# SELECTED PASSAGE:
-- Start --

Conrad Burns became only the second Republican Senator in Montana's history, defeating incumbent John Melcher in 1989. Now in his third-term, Senator Burns is the longest-serving Republican Senator in Montana history.
With a seat on the powerful Senate Appropriations Committee, Senator Burns has been able to bring in over $1 billion in federal funds to the state since he took office. He has been a champion of a fiscally conservative government and a strong voice for lower taxes to create new businesses and more jobs. He has expanded Montana's job base by establishing more balanced trade with Canada and brought better education and health care to Montanans by encouraging hi-tech investment in the state. He has pursued new markets for agricultural producers while securing millions of dollars in grants for research and marketing improvements.
Serving as Chairman of the Senate Interior Appropriations subcommittee for the 108th Congress, Senator Burns has jurisdiction over all the country's federal lands and the National Park Service. His love of the outdoors brings him back to Montana several times each month and has made him a guardian of the state's vast natural resources. As a result of his work in the Senate, over 70 rural Montana communities have adopted enforceable drinking water protection programs and funding has become available to safeguard acres of Montana through the Land and Water Conservation Fund.

-- End --

# GIVEN ENTRIES:
-- Start --

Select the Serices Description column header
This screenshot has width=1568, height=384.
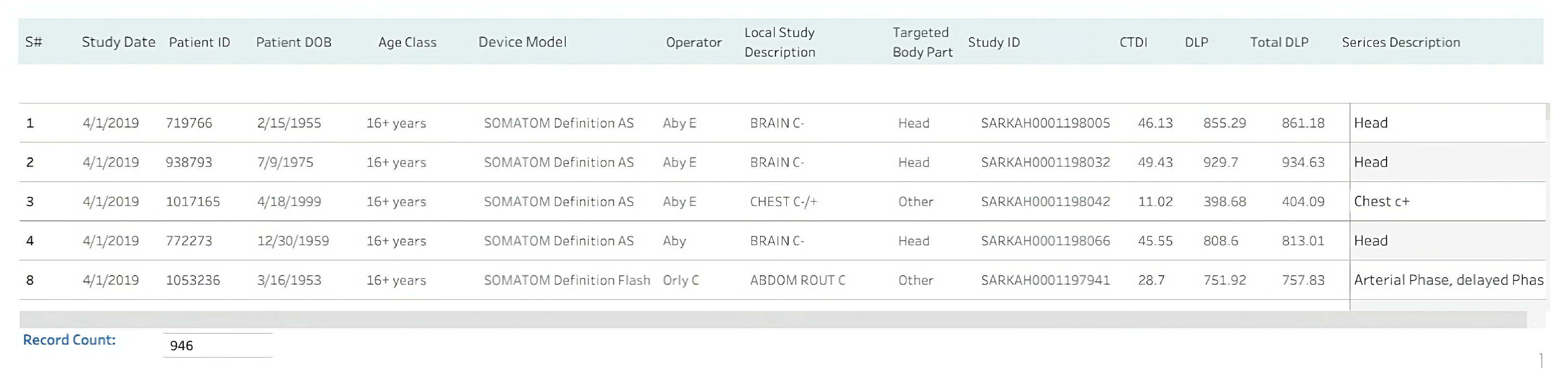(x=1401, y=42)
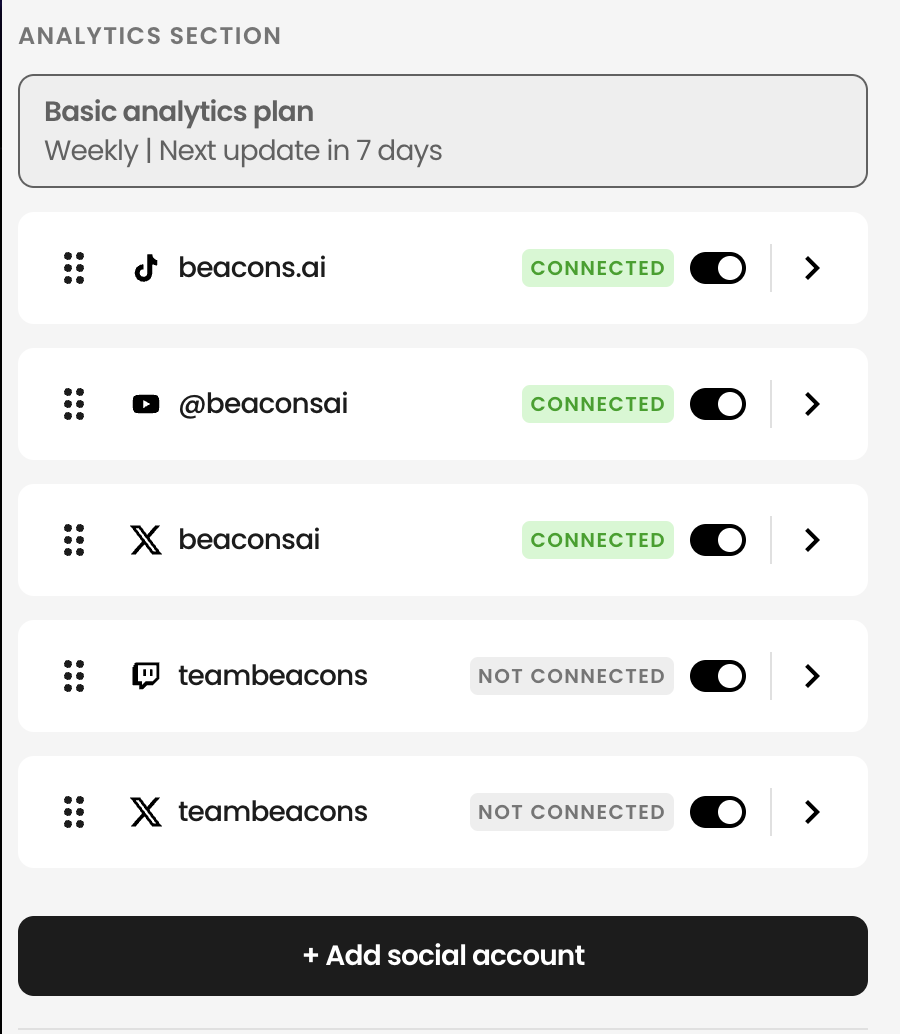This screenshot has width=900, height=1034.
Task: Expand the TikTok beacons.ai row chevron
Action: tap(812, 268)
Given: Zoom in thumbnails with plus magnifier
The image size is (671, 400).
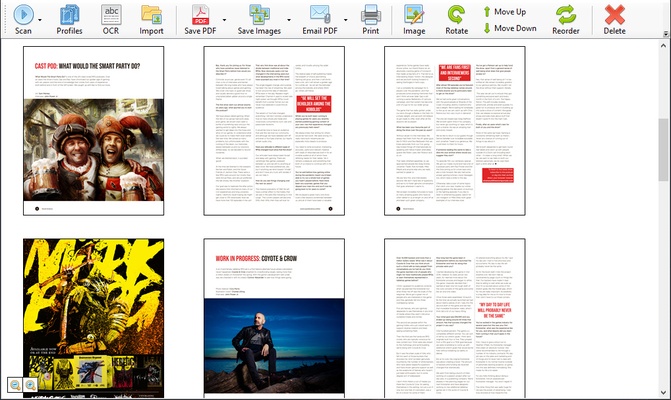Looking at the screenshot, I should (30, 384).
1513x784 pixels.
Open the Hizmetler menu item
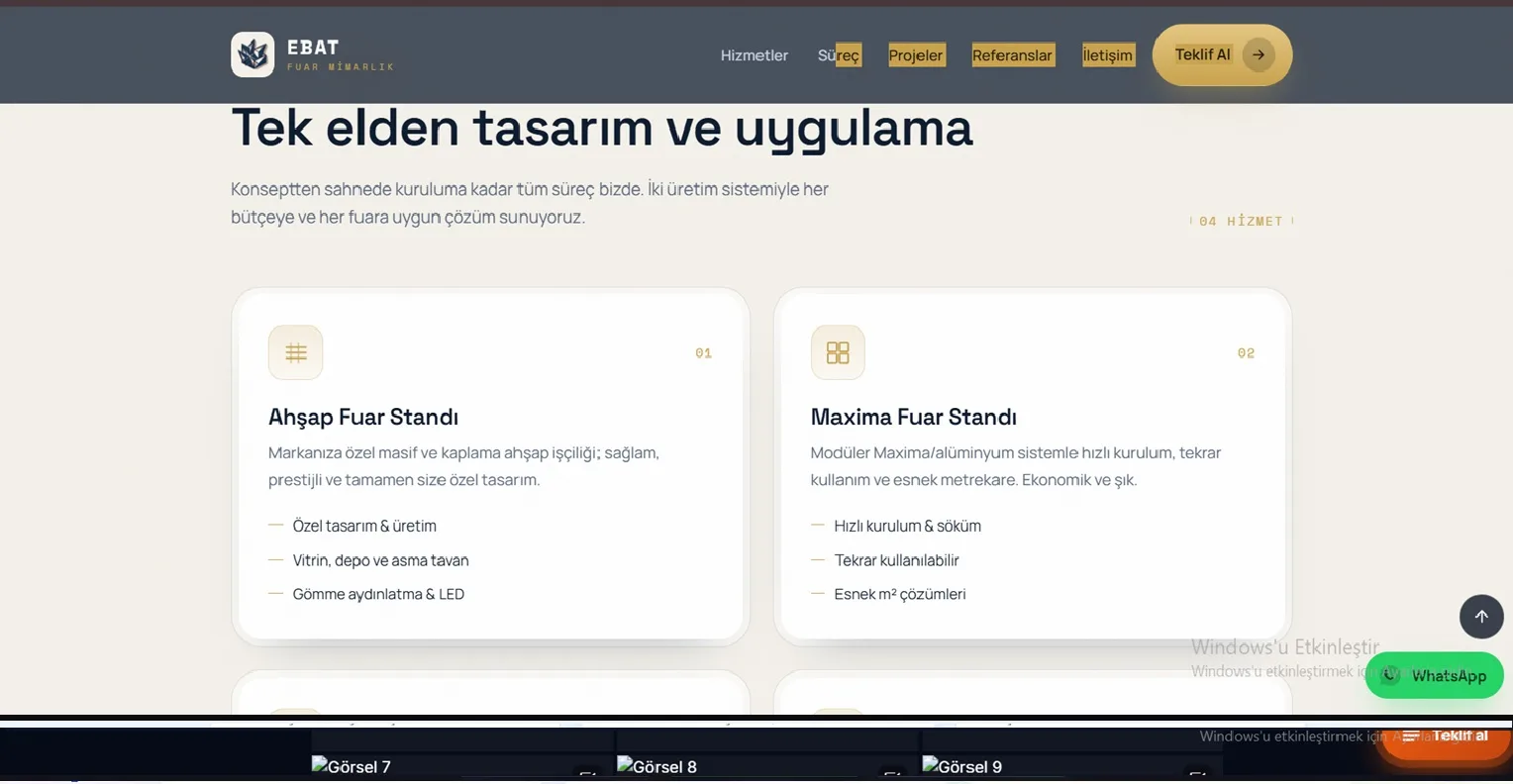(x=755, y=55)
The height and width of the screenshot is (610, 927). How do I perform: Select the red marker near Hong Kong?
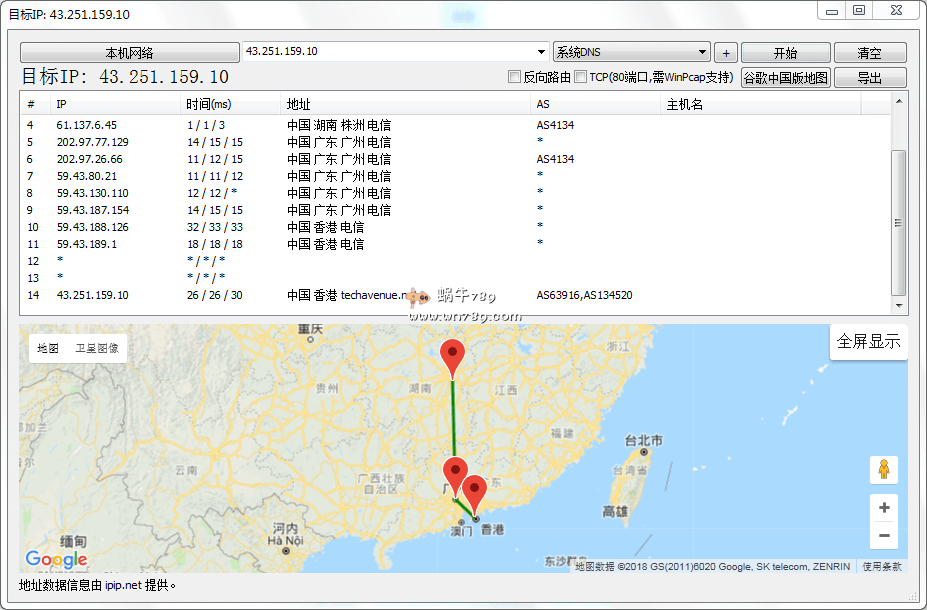pyautogui.click(x=475, y=489)
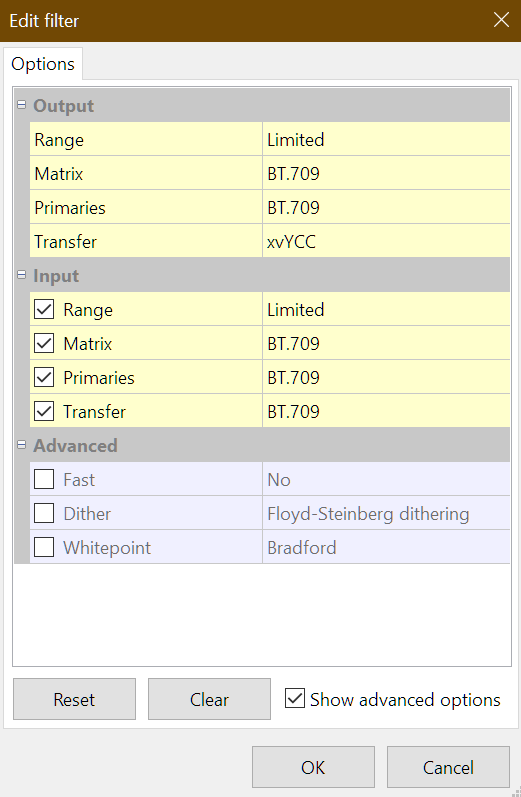The height and width of the screenshot is (797, 521).
Task: Collapse the Input section
Action: 21,274
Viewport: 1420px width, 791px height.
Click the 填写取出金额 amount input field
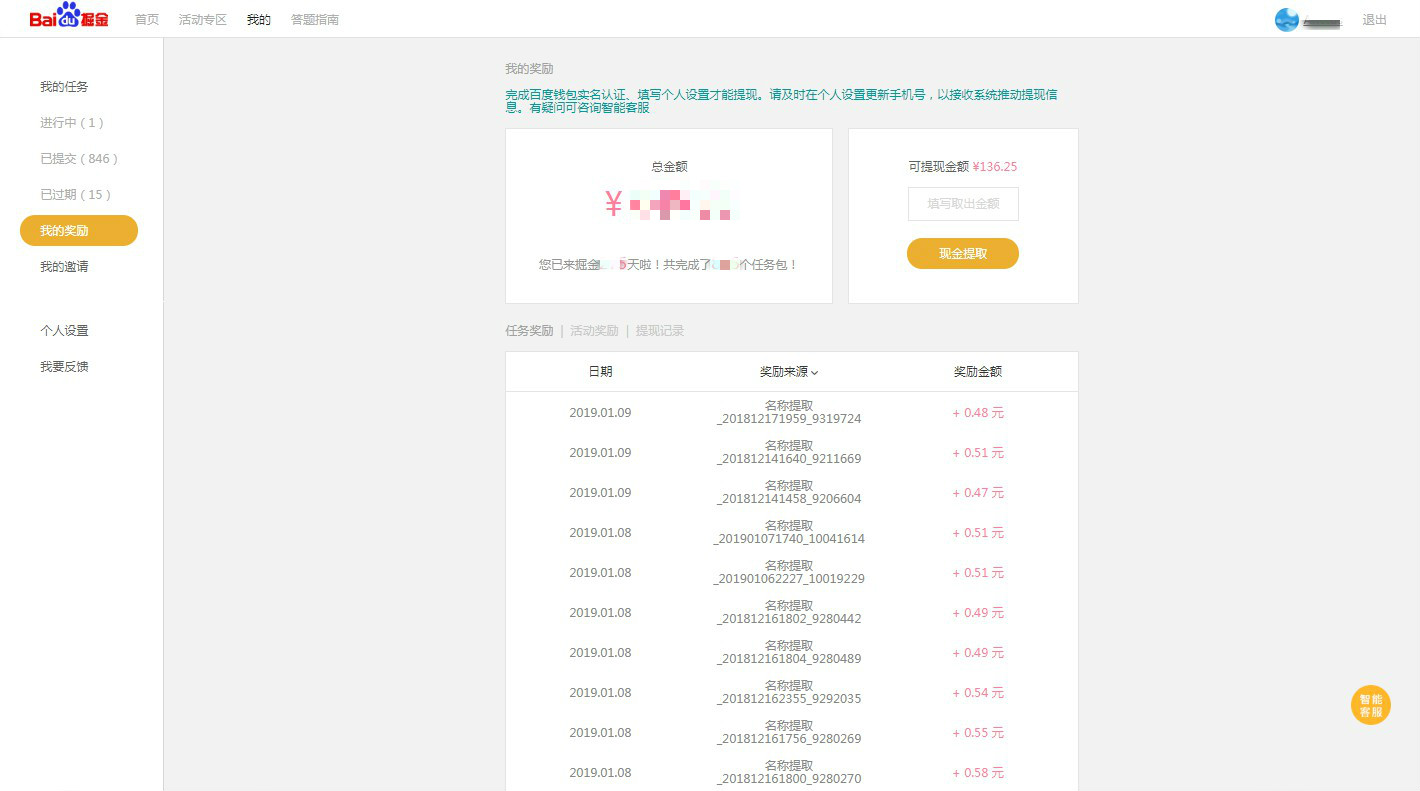pyautogui.click(x=962, y=203)
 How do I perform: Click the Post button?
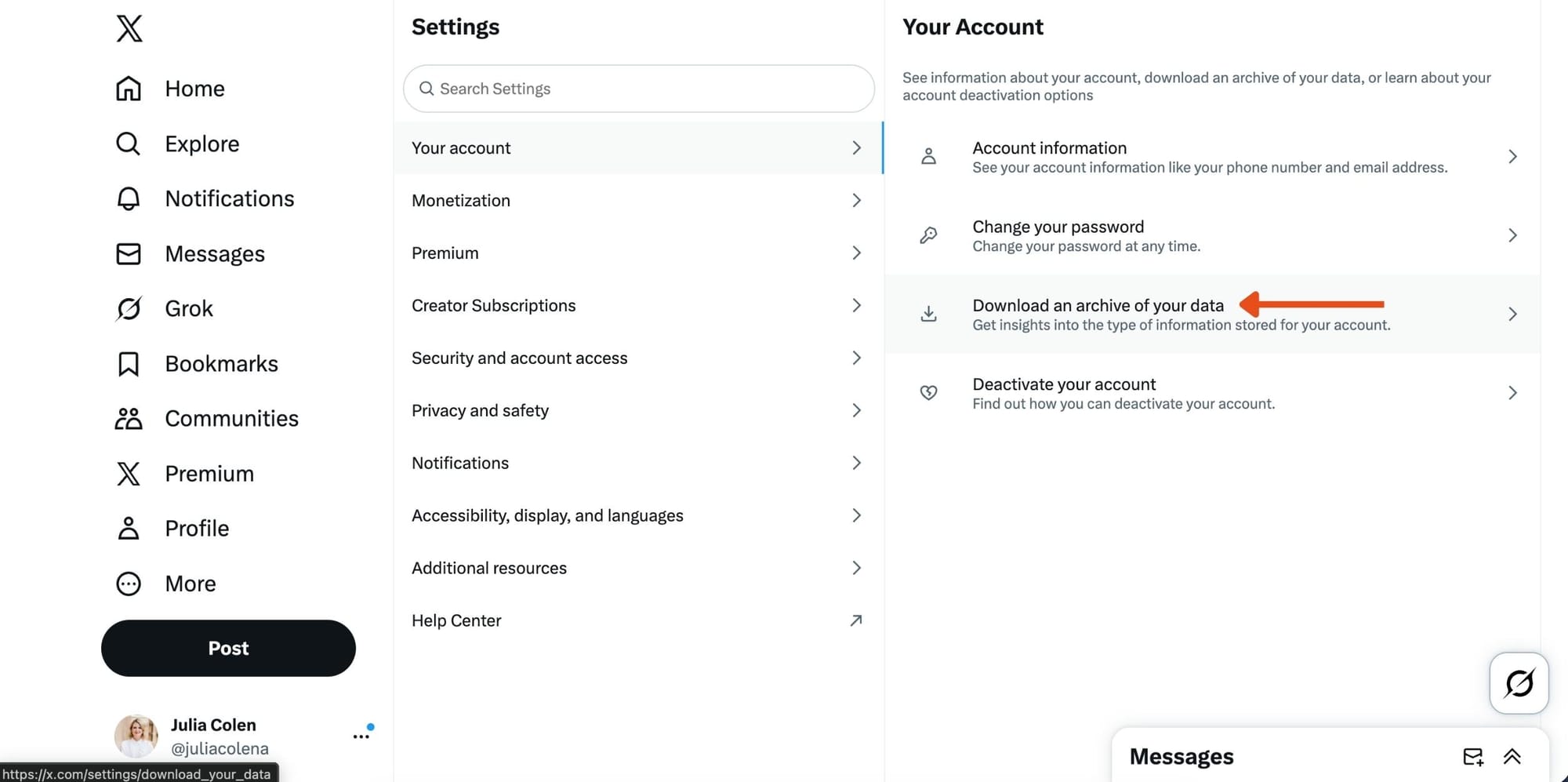point(228,649)
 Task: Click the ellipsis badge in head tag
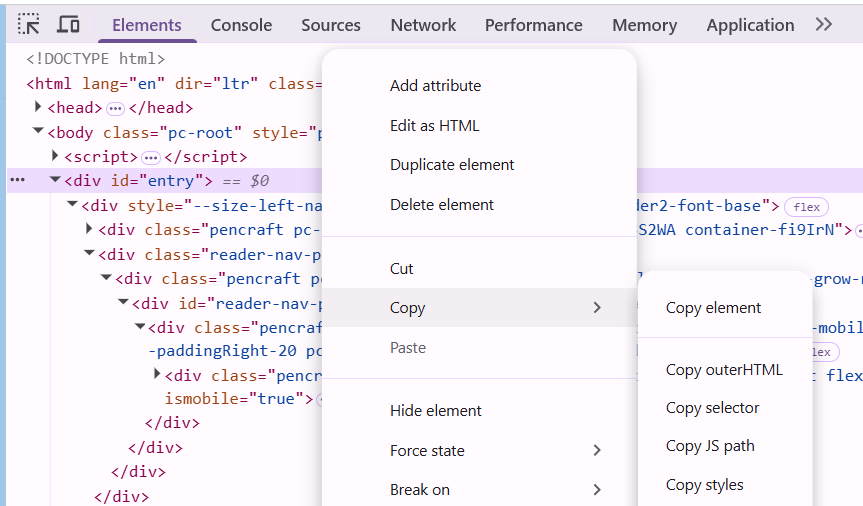click(x=116, y=108)
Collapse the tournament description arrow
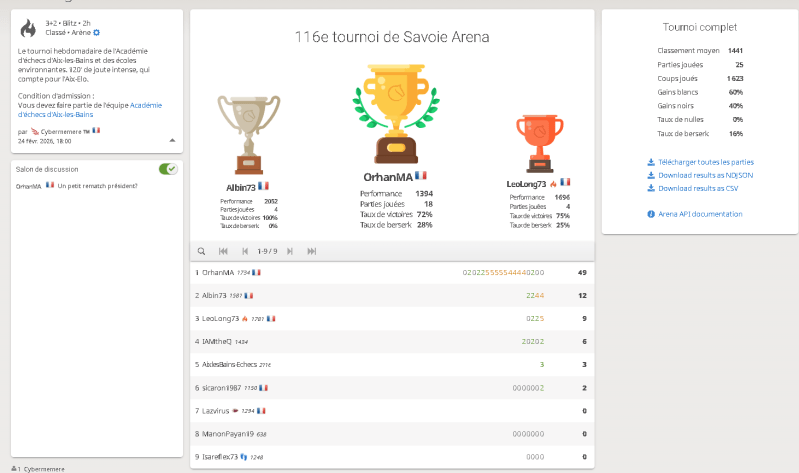Viewport: 799px width, 473px height. click(171, 140)
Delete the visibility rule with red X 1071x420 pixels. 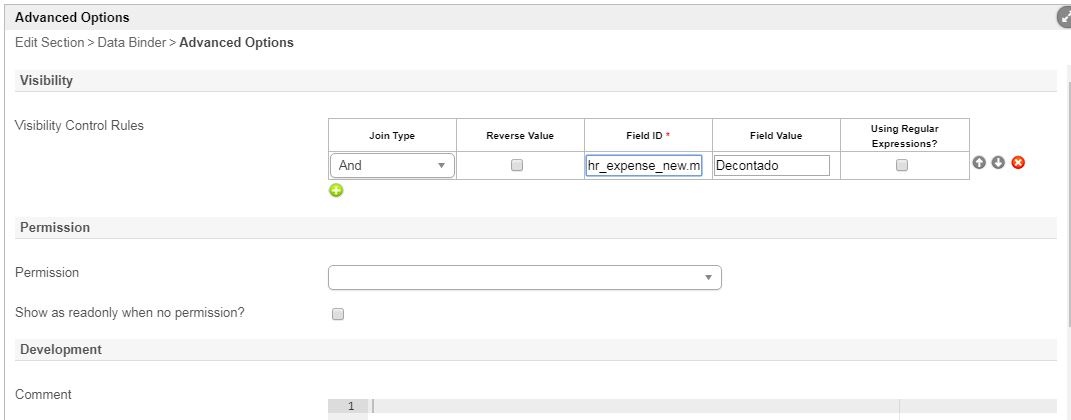pyautogui.click(x=1018, y=163)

-- End --

# STATED EXERCISE 1:
Extract from the passage on Senator Conrad Burns the words from "Conrad Burns became" to "in Montana history.", copied without any change.
# STATED EXERCISE 2:
List every number written in digits in the passage on Senator Conrad Burns, in the order it appears.

# CORRECT RESPONSE 1:
Conrad Burns became only the second Republican Senator in Montana's history, defeating incumbent John Melcher in 1989. Now in his third-term, Senator Burns is the longest-serving Republican Senator in Montana history.

# CORRECT RESPONSE 2:
1989
$1 billion
108th
70